Wednesday, March 19, 2008

Western Painted Turtle is State's Official Reptile

The Western painted turtle, the most widespread species of turtle in the United States, is now officially recognized as Colorado's state reptile.

Gov. Bill Ritter signed HB 1017 Tuesday in front of an audience of Skyline Vista Elementary School students.

Students from Skyline Vista asked their state representative, Democrat Cherilyn Peniston of Westminster, to introduce a bill granting the turtle official recognition after learning that Colorado did not have a state reptile.

"Congratulations to all of you for taking an idea, bringing it to lawmakers at the Capitol, and turning that idea into a law," Ritter said. "You should all be very proud of yourselves for getting involved in our democratic process."

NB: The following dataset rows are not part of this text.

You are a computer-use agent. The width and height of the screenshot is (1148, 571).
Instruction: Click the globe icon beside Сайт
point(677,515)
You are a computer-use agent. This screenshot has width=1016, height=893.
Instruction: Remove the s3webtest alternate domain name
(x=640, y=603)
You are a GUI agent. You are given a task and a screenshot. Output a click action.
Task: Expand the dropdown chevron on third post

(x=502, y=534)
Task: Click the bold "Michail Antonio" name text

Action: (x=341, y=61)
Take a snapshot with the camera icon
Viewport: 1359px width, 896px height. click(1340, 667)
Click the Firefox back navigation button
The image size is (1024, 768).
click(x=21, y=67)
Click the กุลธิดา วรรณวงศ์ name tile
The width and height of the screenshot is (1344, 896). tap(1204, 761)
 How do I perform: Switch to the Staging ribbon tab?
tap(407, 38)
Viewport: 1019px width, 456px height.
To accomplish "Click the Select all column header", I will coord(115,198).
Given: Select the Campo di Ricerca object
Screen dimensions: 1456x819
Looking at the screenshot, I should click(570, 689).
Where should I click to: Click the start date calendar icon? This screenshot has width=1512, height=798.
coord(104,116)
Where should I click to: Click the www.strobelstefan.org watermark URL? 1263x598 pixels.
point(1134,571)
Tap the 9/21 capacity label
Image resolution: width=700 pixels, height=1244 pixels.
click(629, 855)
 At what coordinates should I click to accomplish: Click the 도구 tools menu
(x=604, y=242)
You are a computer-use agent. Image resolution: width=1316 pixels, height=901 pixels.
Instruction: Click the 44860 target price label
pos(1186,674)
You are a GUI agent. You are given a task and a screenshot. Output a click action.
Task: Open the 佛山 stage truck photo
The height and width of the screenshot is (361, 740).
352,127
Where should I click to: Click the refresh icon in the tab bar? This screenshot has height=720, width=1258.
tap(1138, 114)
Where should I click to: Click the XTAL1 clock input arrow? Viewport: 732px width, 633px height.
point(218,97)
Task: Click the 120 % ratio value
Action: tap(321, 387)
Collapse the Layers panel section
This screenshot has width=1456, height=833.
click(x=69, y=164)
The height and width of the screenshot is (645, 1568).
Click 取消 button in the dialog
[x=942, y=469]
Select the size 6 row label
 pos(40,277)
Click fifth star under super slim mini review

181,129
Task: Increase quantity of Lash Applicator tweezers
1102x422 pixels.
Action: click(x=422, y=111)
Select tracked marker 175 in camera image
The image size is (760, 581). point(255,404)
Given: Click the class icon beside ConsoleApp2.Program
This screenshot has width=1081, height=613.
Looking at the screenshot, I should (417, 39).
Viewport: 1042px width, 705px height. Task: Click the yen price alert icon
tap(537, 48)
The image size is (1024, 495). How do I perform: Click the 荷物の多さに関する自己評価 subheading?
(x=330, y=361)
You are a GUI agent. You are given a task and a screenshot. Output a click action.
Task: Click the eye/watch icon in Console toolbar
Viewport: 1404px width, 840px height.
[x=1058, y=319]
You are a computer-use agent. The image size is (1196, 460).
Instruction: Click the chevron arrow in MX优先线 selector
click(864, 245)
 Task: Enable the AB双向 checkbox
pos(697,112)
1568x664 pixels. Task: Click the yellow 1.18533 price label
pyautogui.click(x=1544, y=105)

According to a website maintained by the Center for Reptile and Amphibian Conservation and Management, Western painted turtles are the largest of the nation's four species of painted turtles and can range from four to ten inches in length. They have webbed feet for swimming and spend most of their time in shallow lakes, streams and rivers.

Chrysemis picta belli got their common name from their colorful lower shells, which are brightly colored red with yellow and olive designs, according to a website maintained by the Northern Prairie Wildlife Research Center, a unit of the U.S. Geological Survey.